Search code examples
pythoncsvdataframeredisdistributed

Convert CSV table to Redis data structures


I am looking for a method/data structure to implement an evaluation system for a binary matcher for a verification.

This system will be distributed over several PCs.

Basic idea is described in many places over the internet, for example, in this document: https://precisebiometrics.com/wp-content/uploads/2014/11/White-Paper-Understanding-Biometric-Performance-Evaluation.pdf

This matcher, that I am testing, takes two data items as an input and calculates a matching score that reflects their similarity (then a threshold will be chosen, depending on false match/false non-match rate).

Currently I store matching scores along with labels in CSV file, like following:

label1, label2, genuine, 0.1
label1, label4, genuine, 0.2
... 
label_2, label_n+1, impostor, 0.8
label_2, label_n+3, impostor, 0.9
...
label_m, label_m+k, genuine, 0.3
...

(I've got a labeled data base)

Then I run a python script, that loads this table into Pandas DataFrame and calculates FMR/FNMR curve, similar to the one, shown in figure 2 in the link above.

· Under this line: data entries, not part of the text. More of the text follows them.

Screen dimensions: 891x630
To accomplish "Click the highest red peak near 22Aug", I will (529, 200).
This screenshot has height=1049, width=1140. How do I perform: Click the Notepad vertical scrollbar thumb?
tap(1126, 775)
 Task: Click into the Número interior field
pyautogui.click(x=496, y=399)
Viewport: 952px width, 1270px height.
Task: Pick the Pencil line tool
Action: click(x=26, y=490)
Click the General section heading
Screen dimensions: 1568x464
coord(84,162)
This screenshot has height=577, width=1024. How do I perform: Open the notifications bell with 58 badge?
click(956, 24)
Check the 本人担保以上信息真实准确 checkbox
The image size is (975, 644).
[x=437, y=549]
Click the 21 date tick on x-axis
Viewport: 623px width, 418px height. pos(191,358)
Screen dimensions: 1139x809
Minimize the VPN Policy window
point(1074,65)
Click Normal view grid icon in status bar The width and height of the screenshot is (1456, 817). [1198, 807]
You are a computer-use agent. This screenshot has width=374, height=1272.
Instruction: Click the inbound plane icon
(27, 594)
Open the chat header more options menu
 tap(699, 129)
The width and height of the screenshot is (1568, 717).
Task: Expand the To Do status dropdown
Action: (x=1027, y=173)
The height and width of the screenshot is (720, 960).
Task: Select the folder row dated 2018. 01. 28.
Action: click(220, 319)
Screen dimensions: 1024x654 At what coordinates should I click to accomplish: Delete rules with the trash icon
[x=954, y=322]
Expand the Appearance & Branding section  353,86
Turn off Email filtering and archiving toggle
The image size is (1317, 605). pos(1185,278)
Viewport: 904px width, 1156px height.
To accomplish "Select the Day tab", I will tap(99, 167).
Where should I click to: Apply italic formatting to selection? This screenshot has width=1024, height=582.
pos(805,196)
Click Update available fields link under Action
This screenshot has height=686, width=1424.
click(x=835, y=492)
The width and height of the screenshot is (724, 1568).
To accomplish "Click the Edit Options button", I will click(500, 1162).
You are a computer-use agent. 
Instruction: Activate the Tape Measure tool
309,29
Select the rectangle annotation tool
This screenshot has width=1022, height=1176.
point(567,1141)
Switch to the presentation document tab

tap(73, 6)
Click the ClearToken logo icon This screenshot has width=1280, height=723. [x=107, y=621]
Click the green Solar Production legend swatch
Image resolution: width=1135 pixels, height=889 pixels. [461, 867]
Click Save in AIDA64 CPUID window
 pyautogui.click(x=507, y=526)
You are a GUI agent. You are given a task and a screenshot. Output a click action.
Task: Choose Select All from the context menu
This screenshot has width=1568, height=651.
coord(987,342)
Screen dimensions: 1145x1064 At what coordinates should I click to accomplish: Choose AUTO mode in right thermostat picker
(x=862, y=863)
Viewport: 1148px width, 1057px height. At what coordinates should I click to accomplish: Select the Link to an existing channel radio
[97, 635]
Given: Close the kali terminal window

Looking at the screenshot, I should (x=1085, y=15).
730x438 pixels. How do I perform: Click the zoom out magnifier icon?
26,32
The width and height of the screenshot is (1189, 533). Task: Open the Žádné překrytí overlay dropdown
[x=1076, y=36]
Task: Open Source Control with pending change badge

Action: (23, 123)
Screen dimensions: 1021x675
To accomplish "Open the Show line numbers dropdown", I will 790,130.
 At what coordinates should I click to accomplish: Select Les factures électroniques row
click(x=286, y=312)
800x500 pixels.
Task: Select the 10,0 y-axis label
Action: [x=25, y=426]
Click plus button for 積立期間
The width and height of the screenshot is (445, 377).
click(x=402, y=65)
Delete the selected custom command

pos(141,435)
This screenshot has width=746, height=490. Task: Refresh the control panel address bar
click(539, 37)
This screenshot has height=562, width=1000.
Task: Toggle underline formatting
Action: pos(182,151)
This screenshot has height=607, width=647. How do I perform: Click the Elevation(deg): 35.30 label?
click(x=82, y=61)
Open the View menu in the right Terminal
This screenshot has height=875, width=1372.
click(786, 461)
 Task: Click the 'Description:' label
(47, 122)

The processing is rather simple, just sorting the dataframe, scanning rows from top to bottom and calculating amount of impostors/genuines on rows above and below each row.

The system should also support finding outliers in order to support matching algorithm improvement (labels of pairs of data items, produced abnormally large genuine scores or abnormally small impostor scores). This is also pretty easy with the DataFrames (just sort and take head rows).

Now I'm thinking about how to store the comparison data in RAM instead of CSV files on HDD.

I am considering Redis in this regard: amount of data is large, and several PCs are involved in computations, and Redis has a master-slave feature that allows it quickly sync data over the network, so that several PCs have exact clones of data. It is also free.

However, Redis does not seem to me to suit very well for storing such tabular data.

Therefore, I need to change data structures and algorithms for their processing. However, it is not obvious for me, how to translate this table into Redis data structures.

Another option would be using some other data storage system instead of Redis. However, I am unaware of such systems and will be grateful for suggestions.


Solution

  • You need to learn more about Redis to solve your challenges. I recommend you give https://try.redis.io a try and then think about your questions.

    TL;DR - Redis isn't a "tabular data" store, it is a store for data structures. It is up to you to use the data structure(s) that serves your query(ies) in the most optimal way.

    IMO what you want to do is actually keep the large data (how big is it anyway?) on slower storage and just store the model (FMR curve computations? Outliers?) in Redis. This can almost certainly be done with the existing core data structures (probably Hashes and Sorted Sets in this case), but perhaps even more optimally with the new Modules API. See the redis-ml module as an example of serving machine learning models off Redis (and perhaps your use case would be a nice addition to it ;))

    Disclaimer: I work at Redis Labs, home of the open source Redis and provider of commercial solutions that leverage on it, including the above mentioned module (open source, AGPL licensed).